Both too much and not enough pillow are quiet causes of neck tenderness. Too much? The head is angled awkwardly upward. Too little? The head ends up lower than the neck, straining the joints and muscles. Sleeping without a pillow isn’t any good either, since the neck’s natural curve has no support at all. A pillow should hold our necks in a natural curve, lifting the head about three inches higher than the body. This provides the perfect amount of firm head and neck cradling, according to Back Pain Book, by Mike Hage. Quality counts, too. A good pillow will maintain its shape when we rest our heads on it.
Sleeping with the window open
I live in an apartment with no air conditioning. To counteract sweltering summer days, I open all my windows at night in hopes of trapping and keeping some cool air. The problem is, when the temperature drops to its lowest, around 3 a.m., our muscles stiffen and can even cramp, leading to that tightening that I woke up with. This becomes a problem when muscles tighten while we’re twisted into an odd position. We otherwise might wake up without ever realizing what strange positions we’d twisted ourselves into, but if the cold finds us at the right time, our muscles will be reminding us for the first few hours of the day.
Putting It Back in Place
Though it’s really just a matter of waiting for those little neck muscles to loosen up, we can do a few things to ease the a.m. pain when it’s too late for prevention.

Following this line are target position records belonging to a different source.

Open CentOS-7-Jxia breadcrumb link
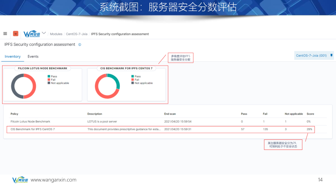This screenshot has height=189, width=336. tap(76, 34)
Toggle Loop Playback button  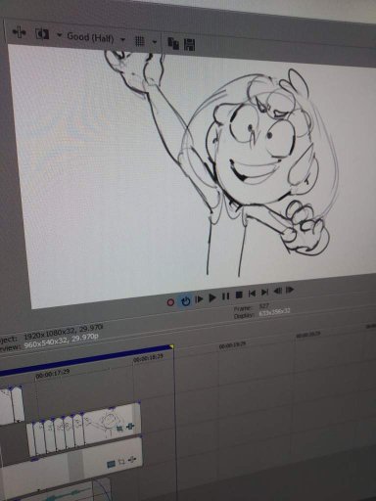tap(185, 301)
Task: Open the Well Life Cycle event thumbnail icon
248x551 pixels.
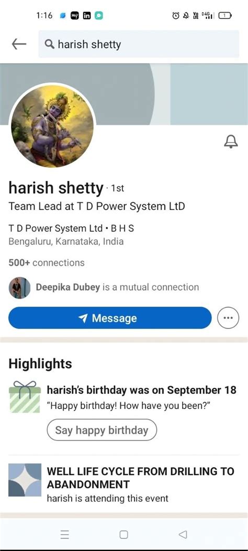Action: (25, 480)
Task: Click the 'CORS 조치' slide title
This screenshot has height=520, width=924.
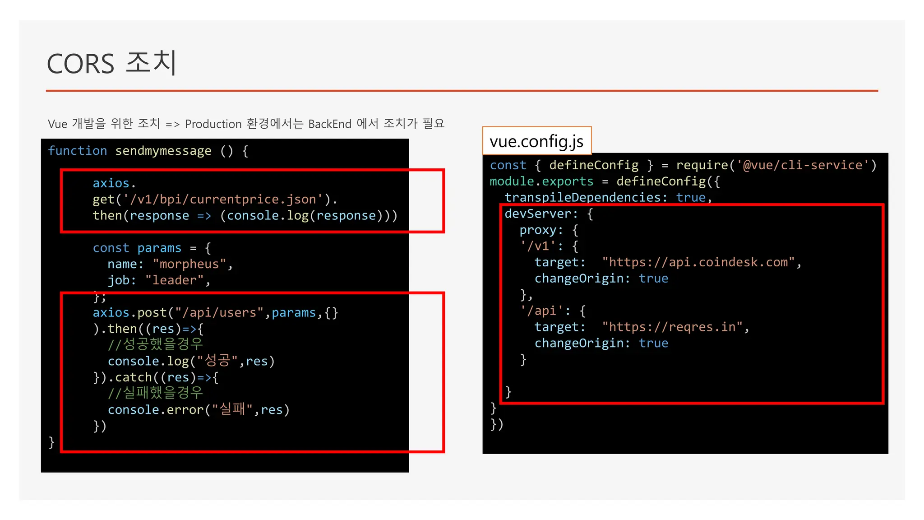Action: (111, 63)
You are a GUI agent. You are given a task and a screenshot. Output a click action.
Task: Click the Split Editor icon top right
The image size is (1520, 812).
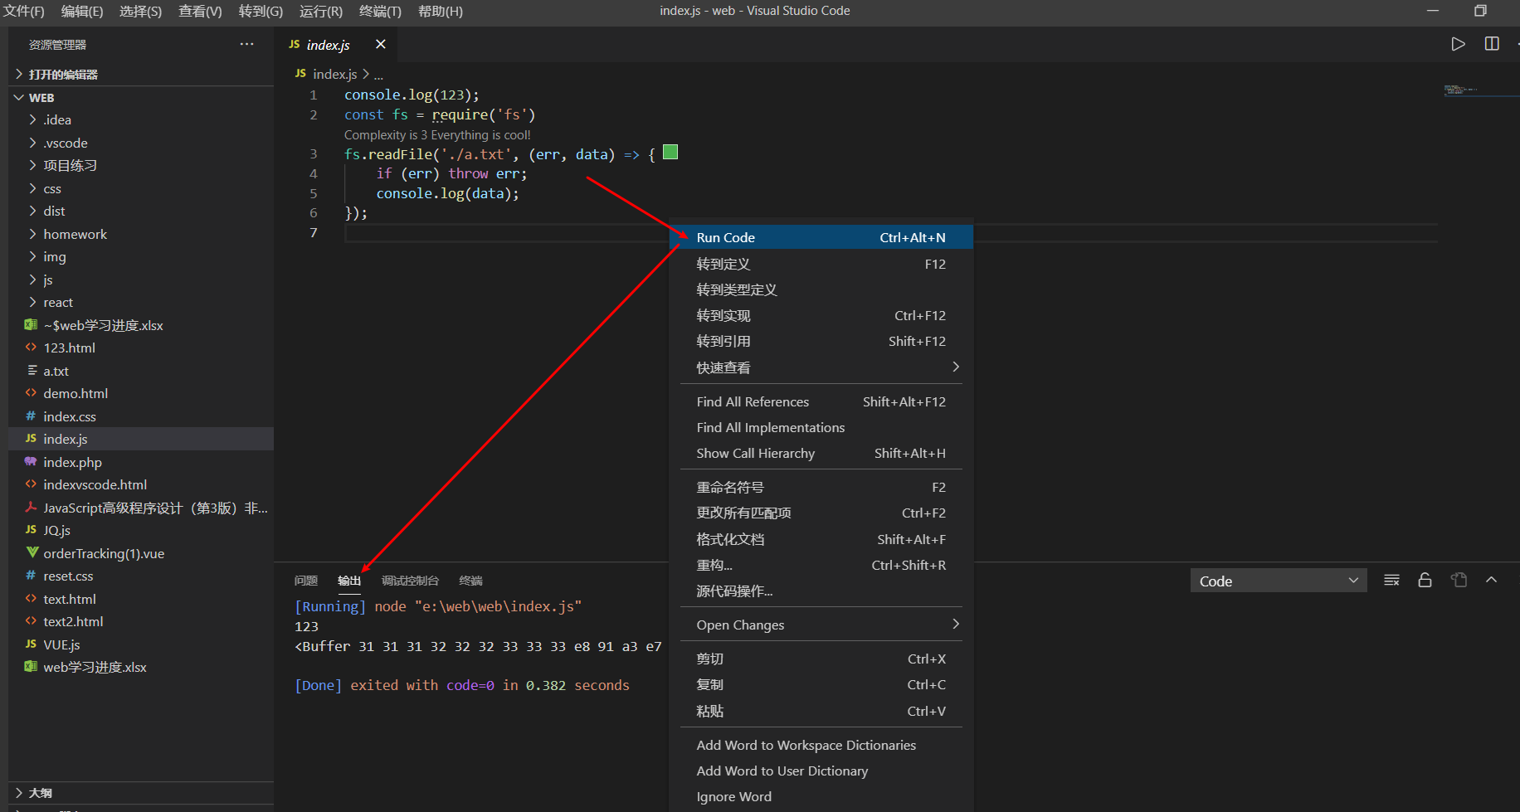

Pain relievers like ibuprofen can alleviate the pain and reduce any swelling, as does icing and/or heating for about twenty minutes. Anything lasting more than a few days and you should definitely see a doctor. Massages are also always great for loosening up tension, so a bribe to your bedmate could work here, too. If he or she refuses, some gentle neck and back stretching can get blood flowing to the area and prevent future stiffness, too.
Me? I’ll be working on that massage.